24.03.20 | News, Corona

Courage in Times of Insecurity

For God did not give us a spirit of cowardice, but rather a spirit of power and of love and of considerateness. (2 Tim 1:7)

We think of those who are near and far and pray for those who are in particular need of God's help.

Dear Sisters and Brothers,

at present, the corona virus is defining people's lives in many regions of the EMS Fellowship. While many are staying at home and avoiding all social contacts, others are doing their utmost to sustain the provision of health care, maintain public order or supply essential goods. At the same time, we are keeping a careful eye on the world-wide impacts of current developments and many are very worried about their very existence.

Currently, worship services and meetings are forbidden in many churches so we are looking for other ways of finding strength in God's word and staying in contact with one another. Due to everything that is happening at the moment, I would like to send you words of encouragement. "For God did not give us a spirit of cowardice, but rather a spirit of power and of love and of self-discipline." So wrote Paul to Timothy to give him strength for the tasks that lay before him. And he points out three criteria that are also very useful in making decisions in these times:

Go your path with courage and confidence, he writes to him, and do not let yourself be overcome by a spirit of cowardice. As the saying goes, "Fear is a bad counsellor". Our faith encourages us to let ourselves be guided by trust and confidence in our decisions and not to let worries gain power over us.

Let yourself be guided by love is Paul's advice. Let us base our decisions on what is best for all those involved. "The other is infinitely important" writes Dietrich Bonhoeffer in one of his letters. In times of crisis, we are tempted to think of ourselves first. However, in the present situation, the important thing is to support one another wherever possible. We think of those who are near and far and pray for those who are in particular need of God's help.
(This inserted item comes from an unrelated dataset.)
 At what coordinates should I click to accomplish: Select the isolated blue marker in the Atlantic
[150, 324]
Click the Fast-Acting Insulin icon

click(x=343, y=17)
Stay considerate, writes Paul. What a wonderful, old-fashioned word! In actual fact, what this means here is to pause briefly in the most urgent situation and take time to reflect. Is what we are planning really the next thing to do? Is the next step that we take a step in the right direction?

In these times, I hope you will always feel strengthened in your faith - whatever challenges you may face. And I hope that God's spirit will be with you with his power, with love and considerateness. Let us stick together in the spirit of Jesus Christ, in the power of love and prudence.